Angel Nunez, Appellant,
v
City of New York et al., Respondents.

—[*1] Wolin & Wolin, Jericho (Alan E. Wolin of counsel), for appellant.

Michael A. Cardozo, Corporation Counsel, New York (Ronald E. Sternberg of counsel), for respondents.

Order, Supreme Court, New York County (Michael D. Stallman, J.), entered July 31, 2006, which granted defendants' motion for summary judgment dismissing the complaint, unanimously reversed, on the law, without costs, the motion denied, the matter converted to a contempt proceeding, and remanded for a hearing thereon.

Plaintiff, a former Sanitation employee, brought this action in 1999, alleging defendants had failed to comply with a prior judgment of this Court (Matter of City of New York v New York State Div. of Human Rights, 229 AD2d 307 [1996], lv denied 89 NY2d 801 [1996]) that ordered reinstatement to his former position or appointment to an alternative position with comparable rank, pay and benefits. Plaintiff has not been reinstated to his former position or its equivalent.

The complaint was dismissed on grounds, inter alia, that plaintiff, an attorney, had waited 15 months before bringing the action, was himself responsible for the delay in bringing it to the attention of the Court by failing to file a request for judicial intervention, and was thus guilty of laches. This erroneous analysis overlooks the fact that both plaintiff and defendants had contributed to the delay.
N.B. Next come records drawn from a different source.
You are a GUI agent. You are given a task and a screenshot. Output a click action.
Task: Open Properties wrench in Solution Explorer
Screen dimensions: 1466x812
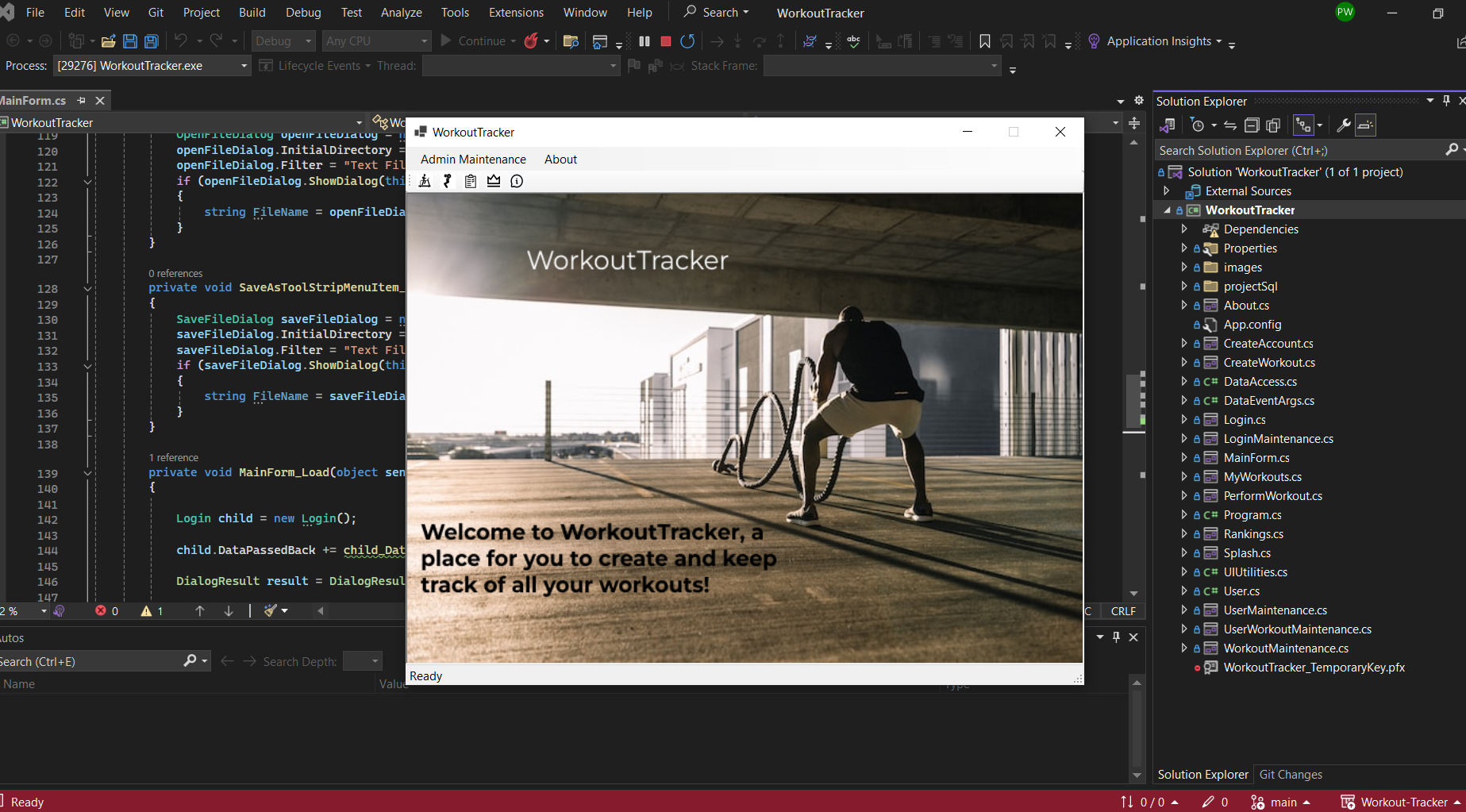[1343, 125]

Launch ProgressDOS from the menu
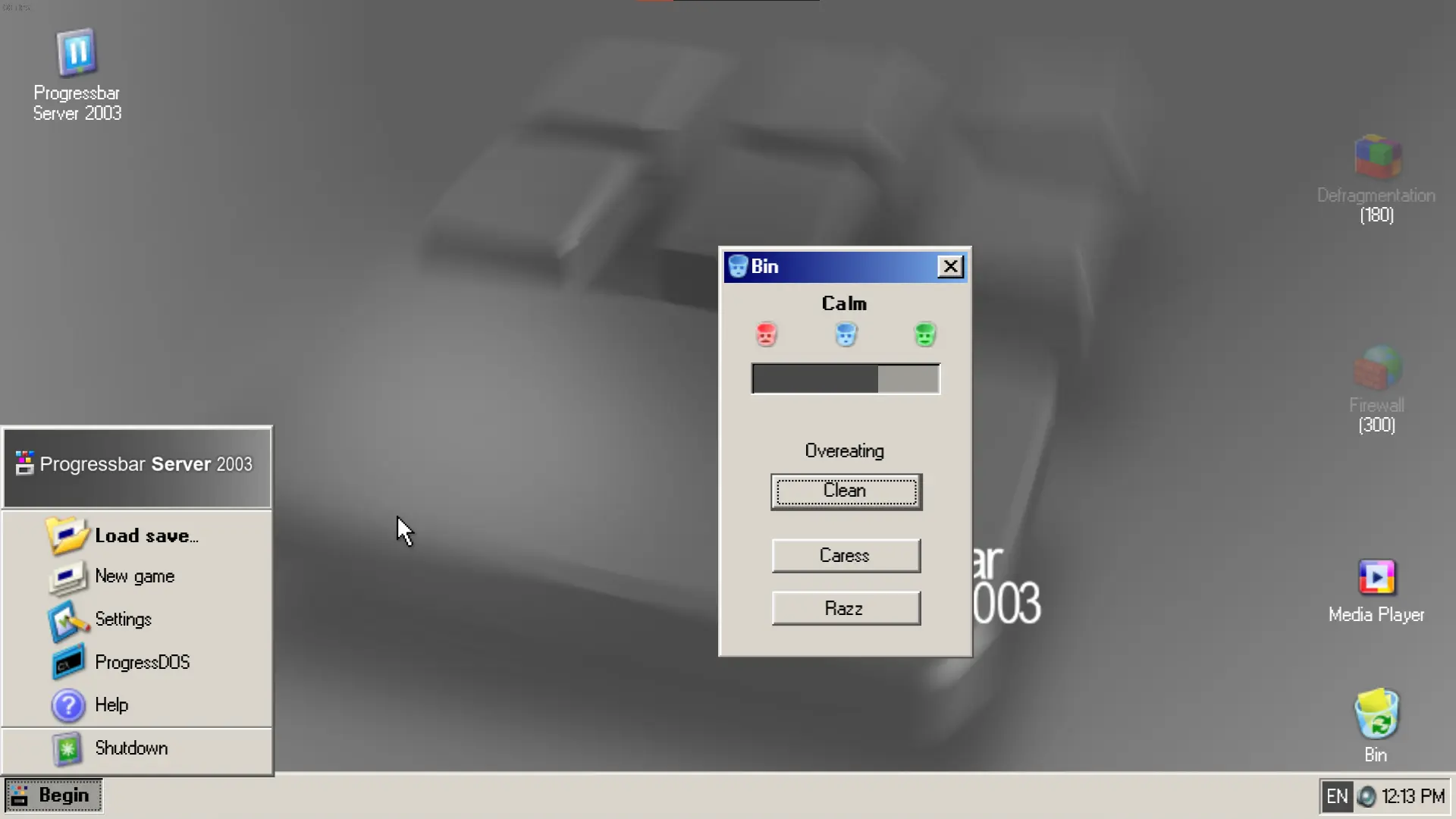pos(137,663)
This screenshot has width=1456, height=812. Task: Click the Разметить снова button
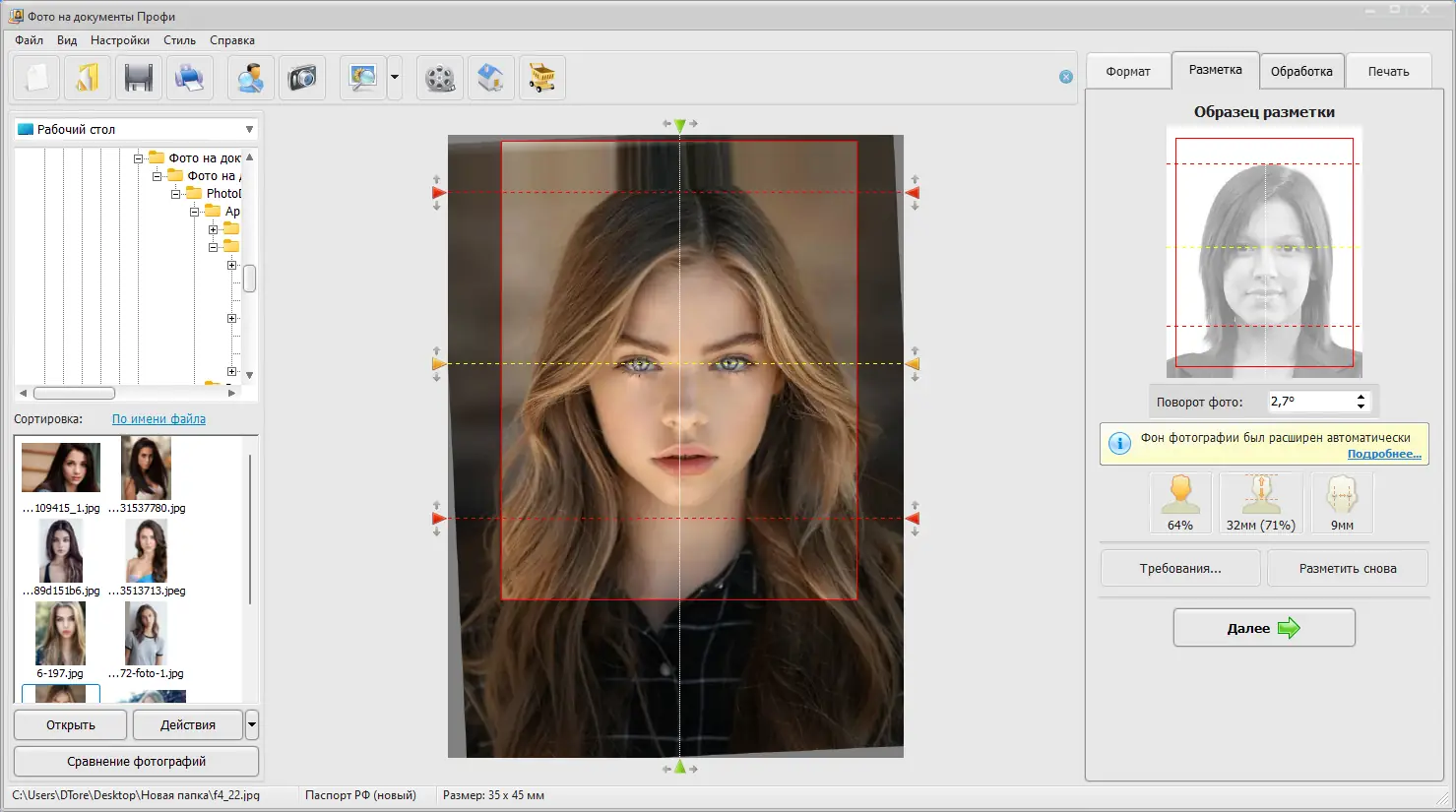coord(1347,568)
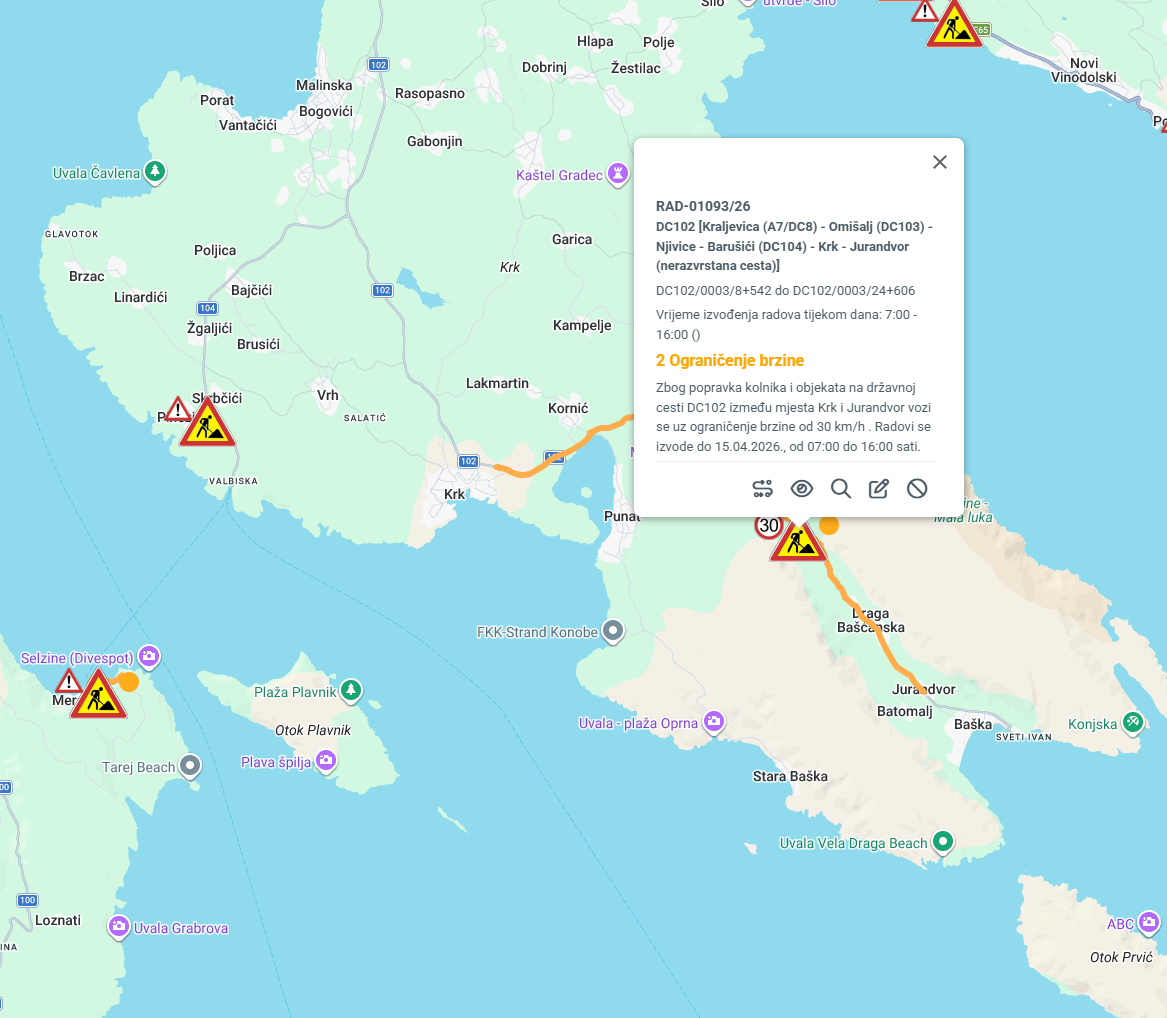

Plaintiff's recourse was a contempt proceeding. It was futile to insist that he bring a new complaint with the Division of Human Rights before seeking enforcement. Under these circumstances, the court's refusal to exercise its jurisdiction to convert this improperly brought [*2]action into its proper form (see CPLR 103 [c]) was an abuse of discretion. In remanding this matter, we do not pass, on this record, on the merits of a contempt proceeding. Concur—Mazzarelli, J.P., Saxe, Friedman, Marlow and Williams, JJ.